## Instructions for the task:
Return, from the data that follows, each line that holds the word "agent".

(Recorded data)
┌────────

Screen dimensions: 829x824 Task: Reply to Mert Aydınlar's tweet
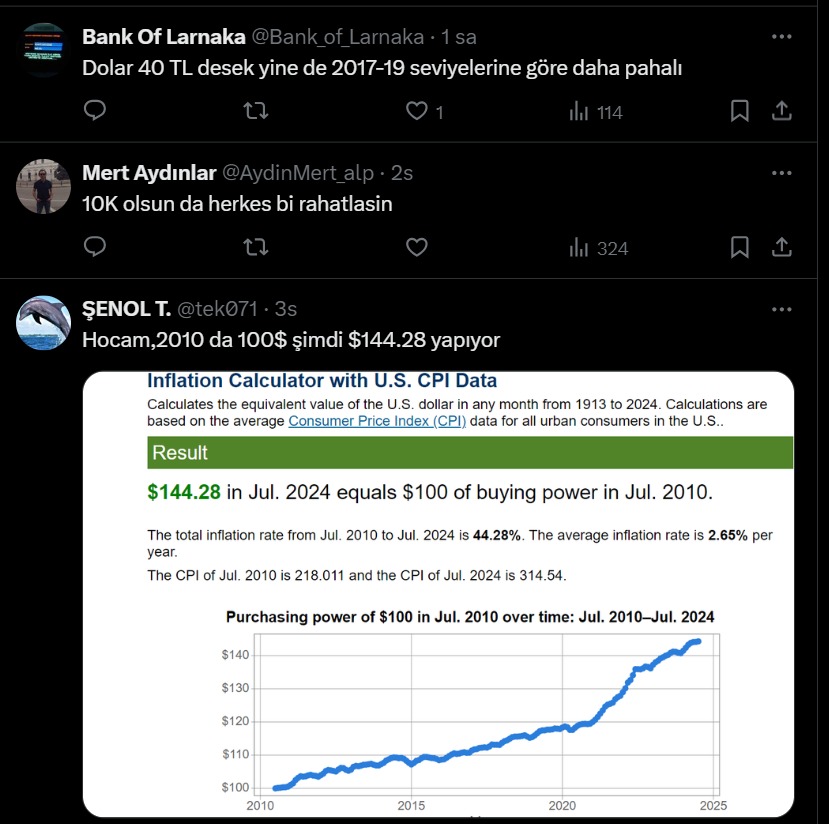click(95, 247)
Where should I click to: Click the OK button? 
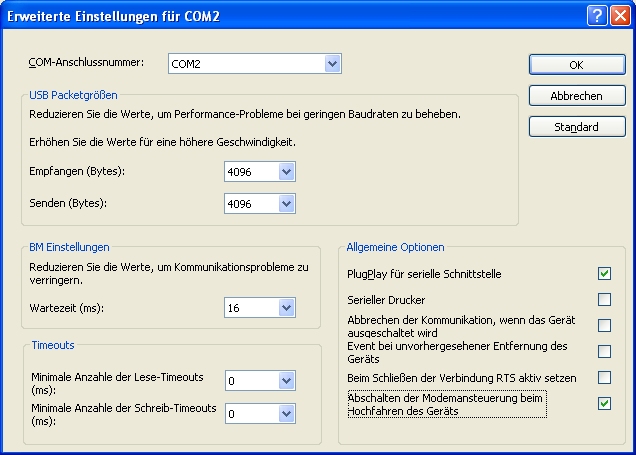576,64
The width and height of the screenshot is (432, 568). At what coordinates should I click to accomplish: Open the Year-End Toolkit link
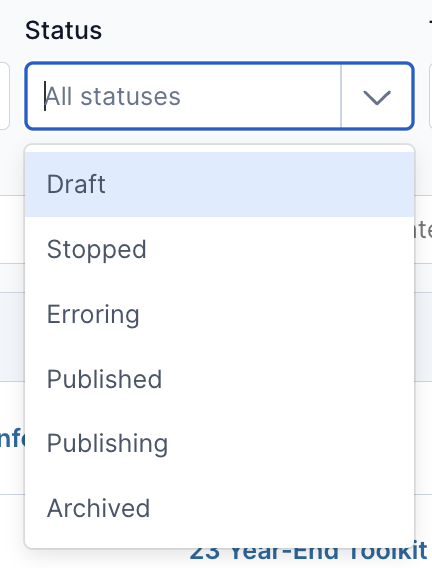tap(309, 554)
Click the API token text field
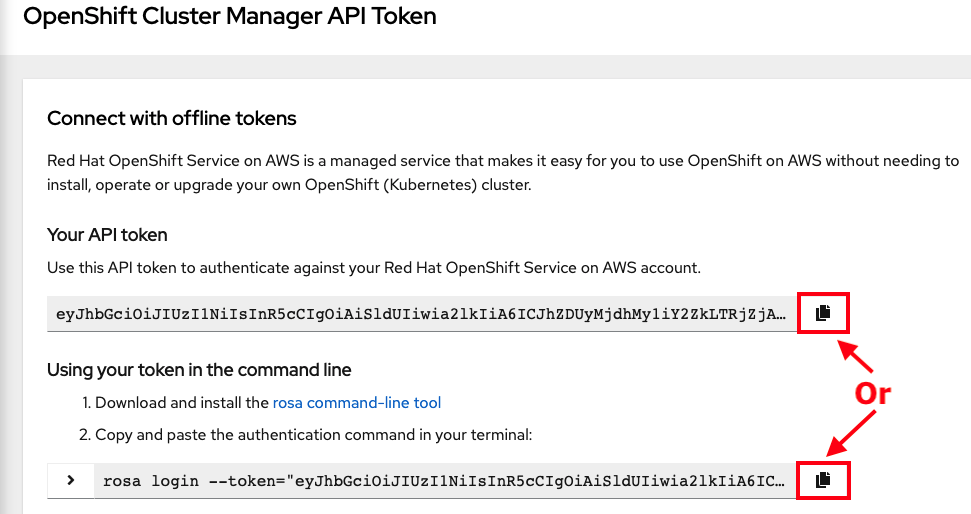971x514 pixels. point(420,314)

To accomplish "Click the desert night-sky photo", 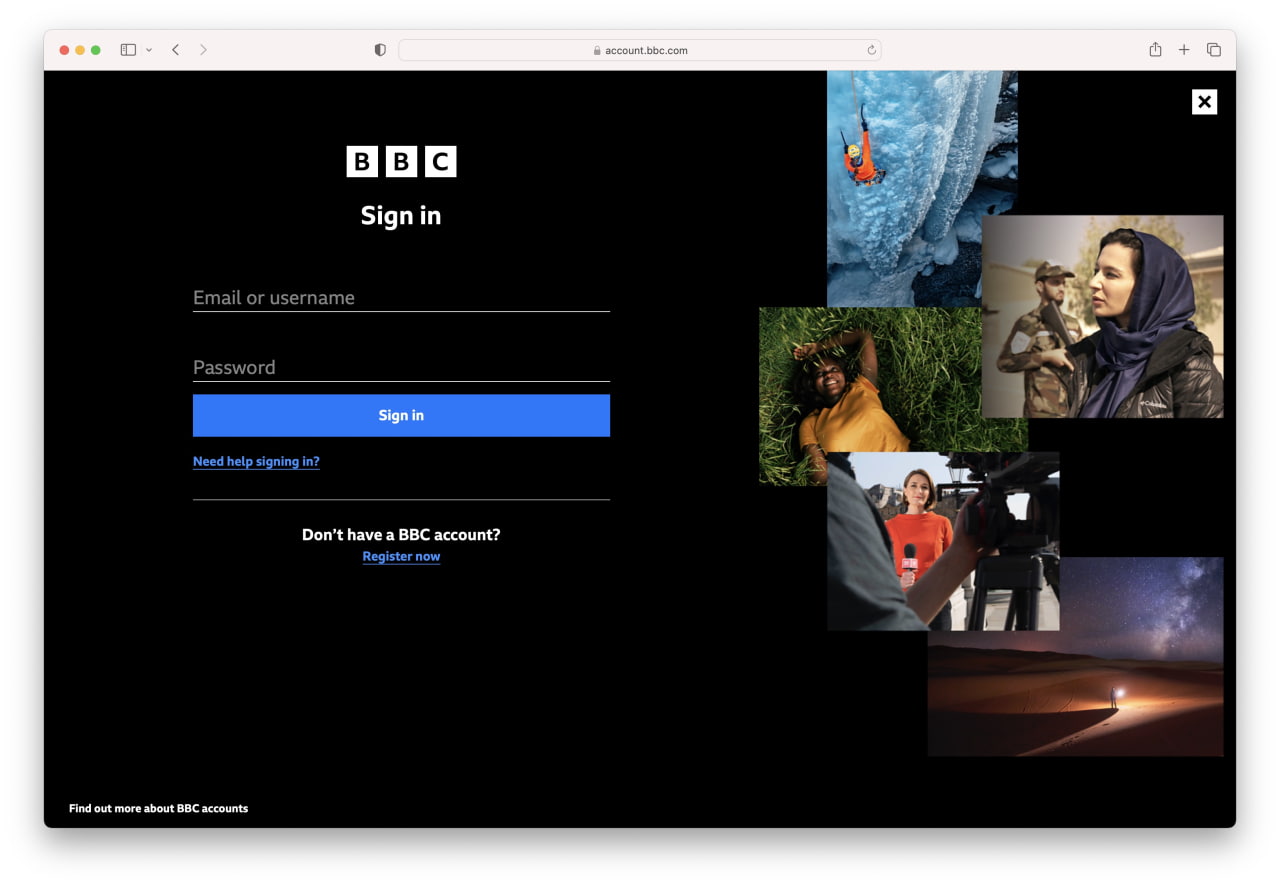I will (1075, 657).
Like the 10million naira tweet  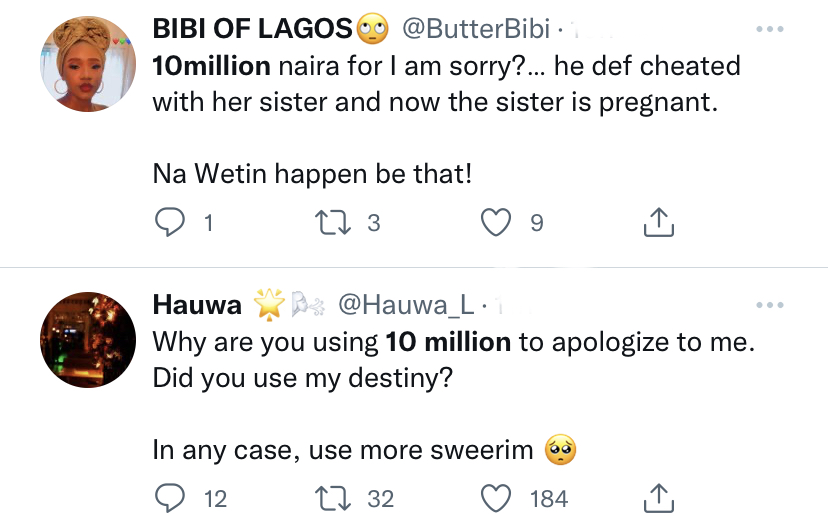point(497,223)
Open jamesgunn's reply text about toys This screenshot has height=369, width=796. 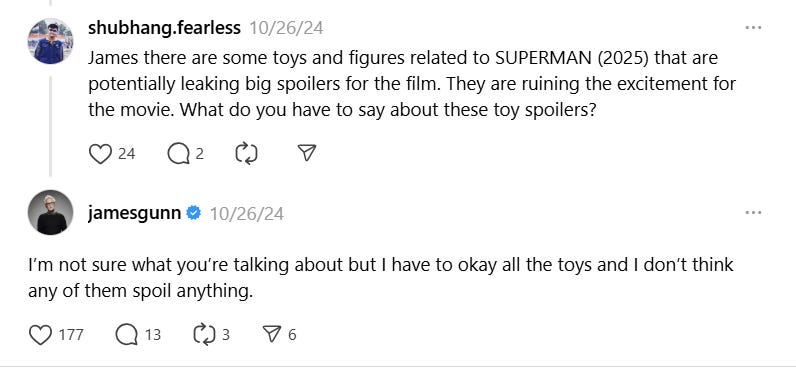381,278
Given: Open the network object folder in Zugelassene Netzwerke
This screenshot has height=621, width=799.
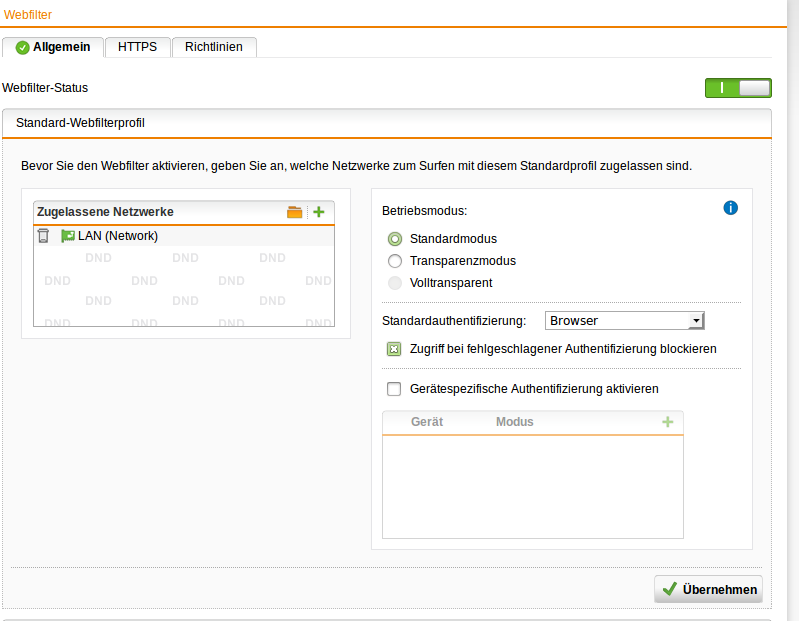Looking at the screenshot, I should pyautogui.click(x=294, y=212).
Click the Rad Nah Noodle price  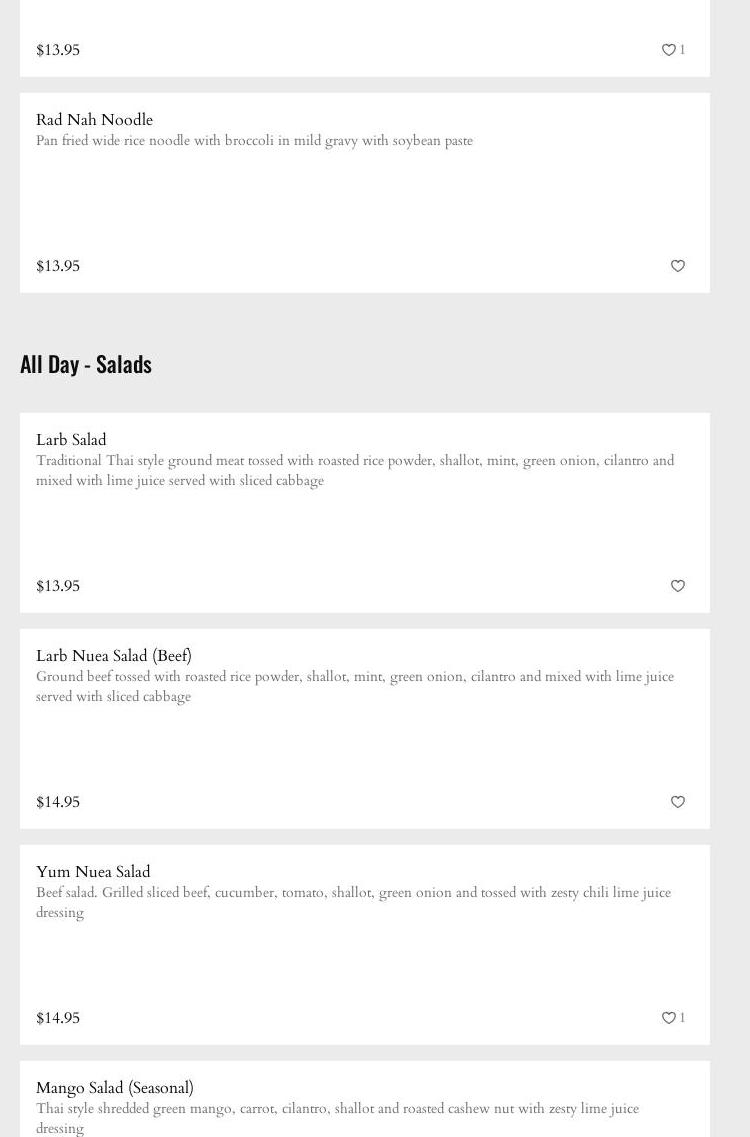58,266
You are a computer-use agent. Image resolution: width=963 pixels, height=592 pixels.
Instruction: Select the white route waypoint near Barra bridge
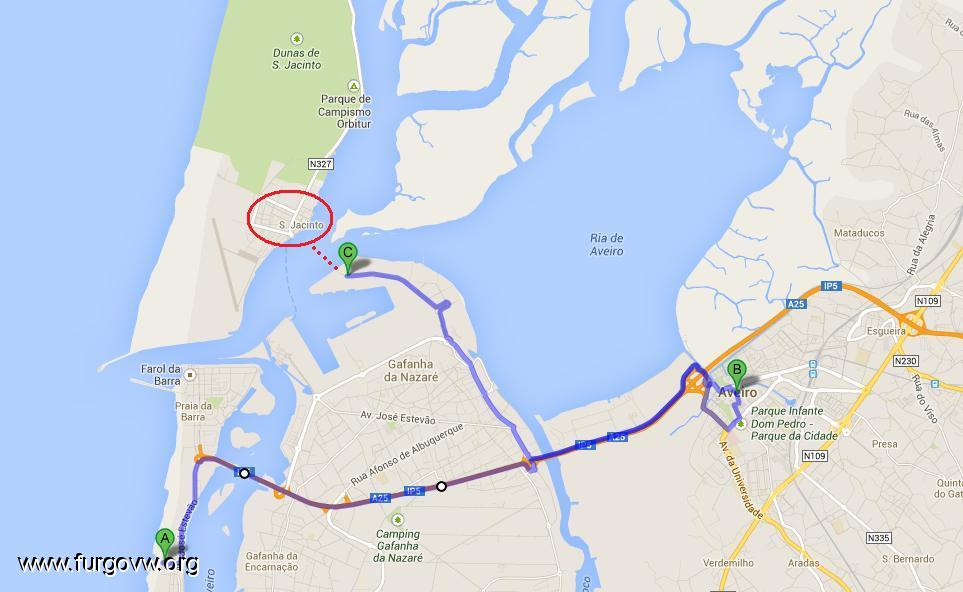244,473
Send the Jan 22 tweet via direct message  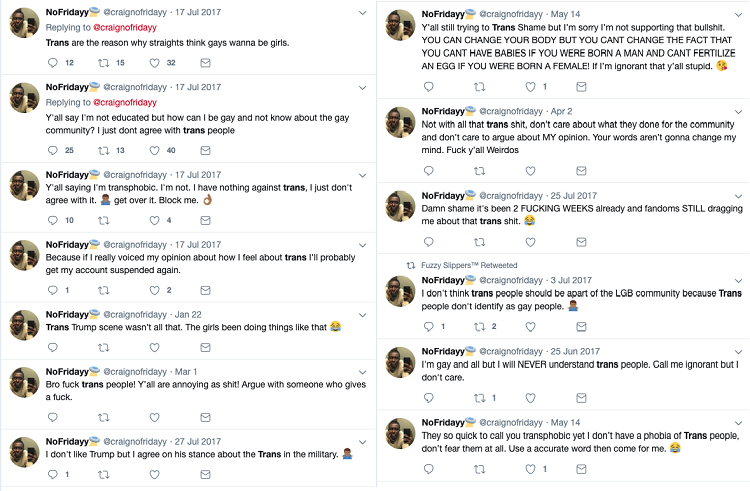click(205, 347)
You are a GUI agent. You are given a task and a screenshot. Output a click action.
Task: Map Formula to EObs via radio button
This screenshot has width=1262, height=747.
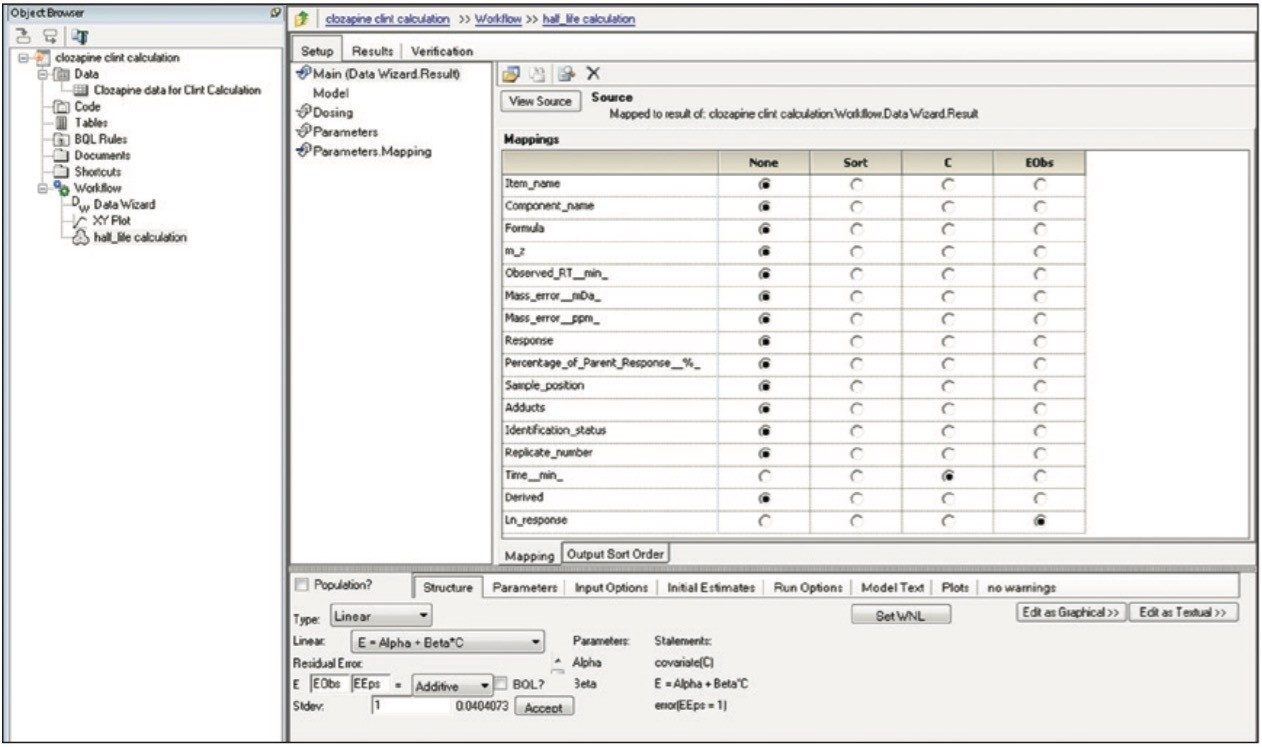(1043, 228)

└────────

## Reply:
You are a computer-use agent. Image resolution: width=963 pixels, height=592 pixels.
You are a GUI agent. You are given a task and a screenshot. Output a click action.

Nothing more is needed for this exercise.